Around 1981 and 1982 there were several events traumatizing enough to leave flash memories in my head. Another provocative one was while on a family vacation to El Salvador, my dad’s home country, my big brother Ricky was bitten in the face by a German Sheppard, leaving a permanent scar under his eye and chin. I recall his screams while getting both stitches and anti rabies shots in his belly button. I can almost see the smile on the nurse’s face as she held me and bribed me with a lollipop to stop crying. My big bro was screaming his head off though, and I couldn’t help but be terrified. Mom and dad were in the room with Ricky and I was in the care of a stranger.
I can vividly remember my dad on his knees, with the shag bright red carpet under him, begging my mother while Ricky and I watched from the playroom as he begged my mother to reconsider divorcing him. I remember when he came over to try and see us as we watched through the window next to the door; and mom wouldn’t let him in. That was the day mom called the cops on him, told them that he was going to kidnap us and nothing will ever let me forget the string of cop cars that lined our block that day or the amount of cops inside my house. I even remember thinking it was like watching TV and starred right at one cop’s gun.
Around the age of three or four we were at a skating rink with friends from the congregation when mommy broke her leg. I remember as they took her out on a gurney; I screamed like there was no tomorrow that I wanted to go with her while Robin, a friend of the family held me and wouldn’t let me go. Robin was a larger lady with dark red hair, and I always thought it was funny because she was round as a beach ball, and her husband Joe was skinny as freshly sharpened pencil. I screamed for so long, and cried with such emotion that I drover her two sons Tom and Billy crazy. Someone even decided that spanking me would shut me up, and as they spanked me I clearly remember that it wasn’t hard at all. In fact I remember not feeling it and shortly stopping my crying anyways. I do remember how they were good people, and as I recall them I think to myself how I haven’t seen them in 25 years. That statement is significant coming from a 30 year old.
Weird enough, there are other things that I can’t remember even though I was a little older than a toddler. I remember my first step dad, Ray Ryan. He was a rough neck type that would switch between moustache and no moustache as often as he’d shower.
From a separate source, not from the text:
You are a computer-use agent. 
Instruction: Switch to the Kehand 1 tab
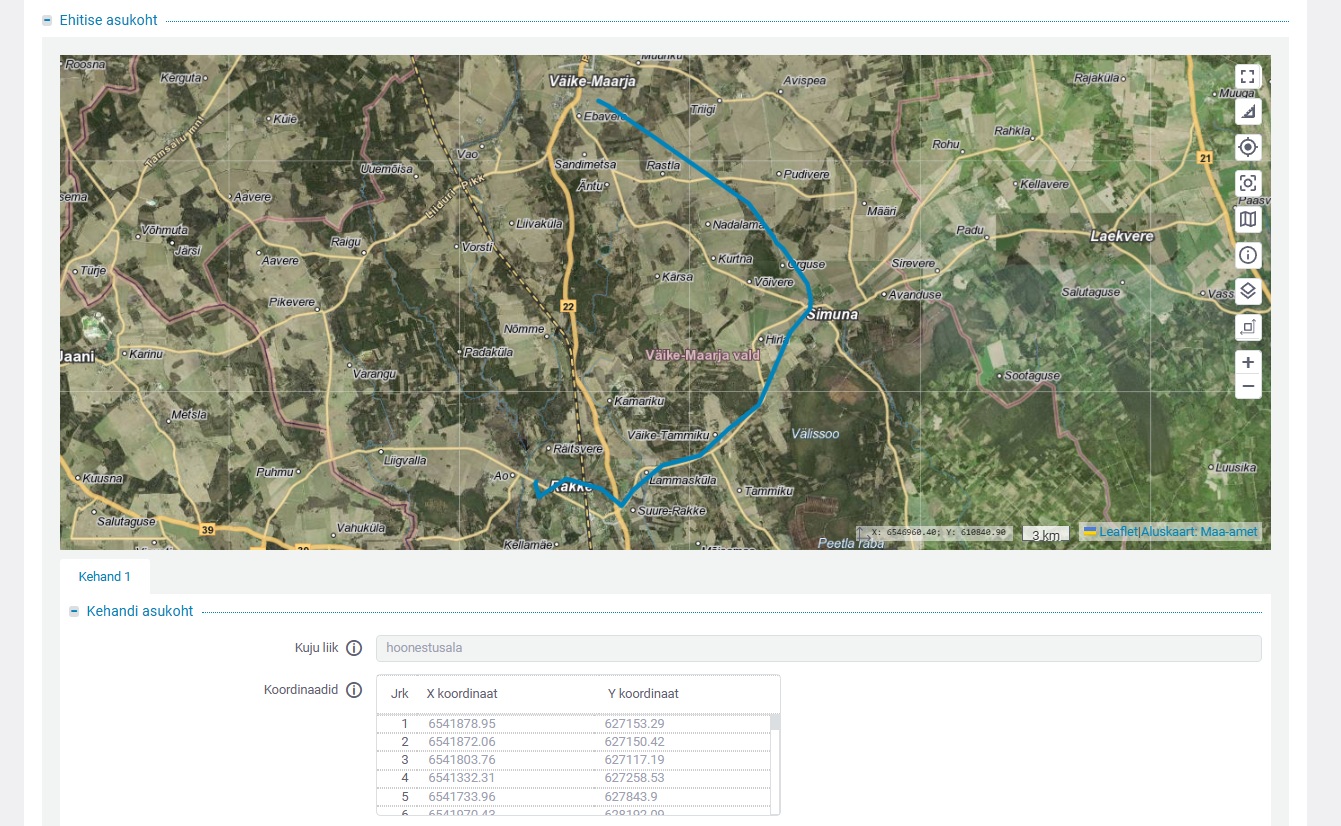(105, 577)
I remember that he’d brush his teeth in less time than it took me to pee. He was the only step dad I’d ever call “Daddy.” I recall as he took me and Ricky to my first movie theater experience; Back to the Future. I was five years old and we lived in what latter on in my child hood was referred to as the dumpy apartment. My dad still lived in the house that I was born in. We had a tortoise that Ray found off the side of the road that we named Samson. I can remember the tortoise but I can’t remember a time when I was either four or five and Ray almost broke my arm.
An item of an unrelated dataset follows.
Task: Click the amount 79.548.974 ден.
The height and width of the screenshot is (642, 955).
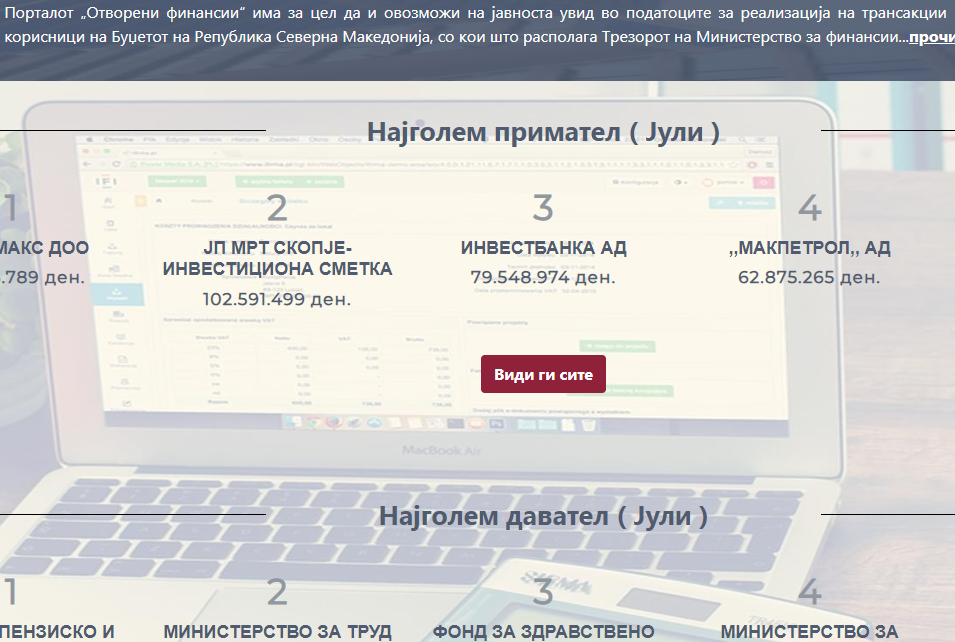Action: click(x=543, y=277)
I’ve heard from my mom what happened one day, although I guess earlier in my life I’d chosen to forget it. I was sitting in a blue rocking and swiveling chair that my mom had. She’d use it to rock me and Ricky to sleep and I still have pictures taken being in or next to that chair. Samson was between the living room wall and the chair and I was scooting from side to side rocking and swiveling in a manner you can expect from a young child. As I swiveled, Samson got stuck between the chair and the wall for as brief a second as the stride of the swivel. Stuck, loose, stuck, loose and I had no idea he was there. Ray saw it though and instead of telling me to stop, he grabbed me by the top of my arm and threw me to the other side of the room making me violently crash against the other living room wall then fall to the couch. My mom thought he’d broke my arm especially since the impact made pictures fall off the wall. I don’t remember that instance at all, but my mom tells me about it quite frequently after the name Ray is mentioned.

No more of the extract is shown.